“好像还是差一点儿”
这话单从内容上看似乎有些失落,但他的语调却堪称铺平直叙。
周防尊对这种好像硬要分出胜负高低的说法不予置评。事实上,他们本来就是真正意义上的两个世界的人,而篮球也仅代表着这个世界的独特规则,两者两人自然无法进行比较。

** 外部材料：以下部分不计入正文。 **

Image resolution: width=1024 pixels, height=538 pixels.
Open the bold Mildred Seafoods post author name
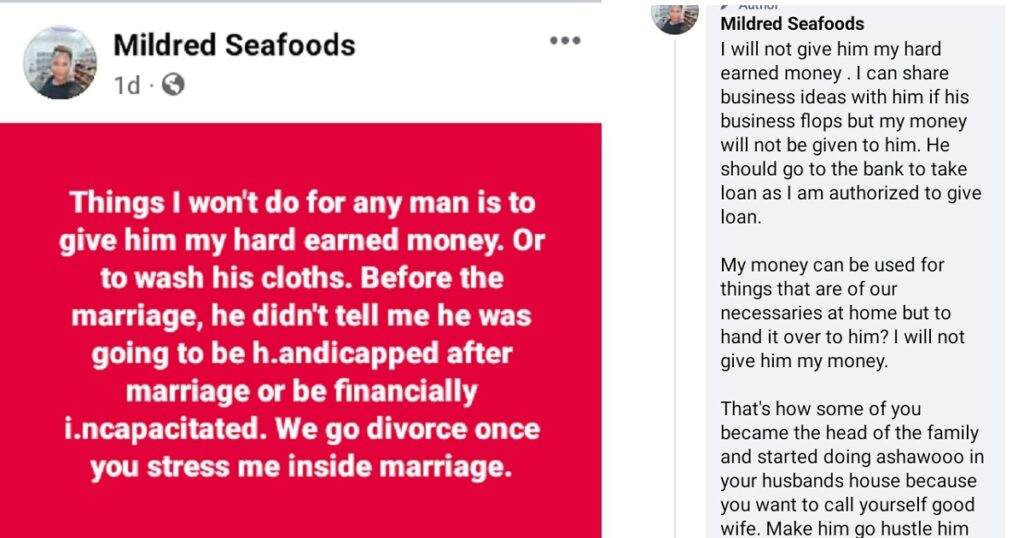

况且赤司自己也不见得真就那么在意,虽然就目前来看,他的道路是以不断取胜为前提的王路。但托总算能帮忙出点力气的世界意识的福,这个世界的人们下意识就会默认周防尊的强大,这是避免他闹出乱子的一项保险措施,没想到这种时候也能起到效果。
老实说,周防尊心里也有些泛泛了。
每天都能换换口味,听上去是挺新鲜的,可样样都是清粥小菜,难免口中失真。
这也是他那是不作任何提防、补救,而任由事态发展下去的原因。
赤司,或者说原来那位赤司,想借助他打压队里日渐放纵的风气,他又何尝没有过就这样顺水推舟的想法。后来倒是真的有心要帮把忙,只可惜那边意识给他捅出个篓子来,他赶去收拾烂摊子,便无法两头都兼顾了。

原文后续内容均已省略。